Determine how many lines of the records below contain the word "beside", and state only that number.
---------- MATERIAL FOR THIS TASK
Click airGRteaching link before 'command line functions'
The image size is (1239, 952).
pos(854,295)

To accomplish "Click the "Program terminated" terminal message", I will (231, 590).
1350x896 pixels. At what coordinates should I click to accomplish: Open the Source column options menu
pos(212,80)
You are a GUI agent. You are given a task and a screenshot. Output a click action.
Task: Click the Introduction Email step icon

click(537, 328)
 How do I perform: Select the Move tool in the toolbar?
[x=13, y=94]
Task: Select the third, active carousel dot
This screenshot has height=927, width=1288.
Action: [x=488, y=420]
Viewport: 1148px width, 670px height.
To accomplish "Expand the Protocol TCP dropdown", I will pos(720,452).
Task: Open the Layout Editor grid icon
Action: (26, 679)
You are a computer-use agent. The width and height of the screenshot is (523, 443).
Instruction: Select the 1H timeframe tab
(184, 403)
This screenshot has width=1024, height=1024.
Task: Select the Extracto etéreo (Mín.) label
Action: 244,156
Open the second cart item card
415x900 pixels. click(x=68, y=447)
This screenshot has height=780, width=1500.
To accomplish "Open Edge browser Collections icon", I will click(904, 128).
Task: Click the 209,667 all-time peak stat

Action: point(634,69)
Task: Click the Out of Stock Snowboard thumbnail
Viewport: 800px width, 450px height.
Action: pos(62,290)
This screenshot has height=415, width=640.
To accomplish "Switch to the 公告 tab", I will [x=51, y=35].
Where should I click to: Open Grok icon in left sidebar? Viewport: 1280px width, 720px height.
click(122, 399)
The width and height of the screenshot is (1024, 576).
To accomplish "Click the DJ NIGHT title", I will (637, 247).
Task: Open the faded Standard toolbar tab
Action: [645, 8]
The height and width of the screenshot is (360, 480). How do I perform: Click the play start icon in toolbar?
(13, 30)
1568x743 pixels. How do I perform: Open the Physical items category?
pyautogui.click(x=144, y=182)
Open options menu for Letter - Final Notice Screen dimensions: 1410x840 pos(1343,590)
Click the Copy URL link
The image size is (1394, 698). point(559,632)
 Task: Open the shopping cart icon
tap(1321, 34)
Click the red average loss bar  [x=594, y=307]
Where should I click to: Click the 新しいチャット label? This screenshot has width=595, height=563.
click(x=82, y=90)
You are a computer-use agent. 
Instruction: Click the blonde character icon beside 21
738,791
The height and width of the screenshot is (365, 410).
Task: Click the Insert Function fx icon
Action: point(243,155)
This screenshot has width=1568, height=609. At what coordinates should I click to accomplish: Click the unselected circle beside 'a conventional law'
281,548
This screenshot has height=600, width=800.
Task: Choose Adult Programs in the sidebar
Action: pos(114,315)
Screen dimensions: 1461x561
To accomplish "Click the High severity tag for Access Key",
--------------------
● RESULT
2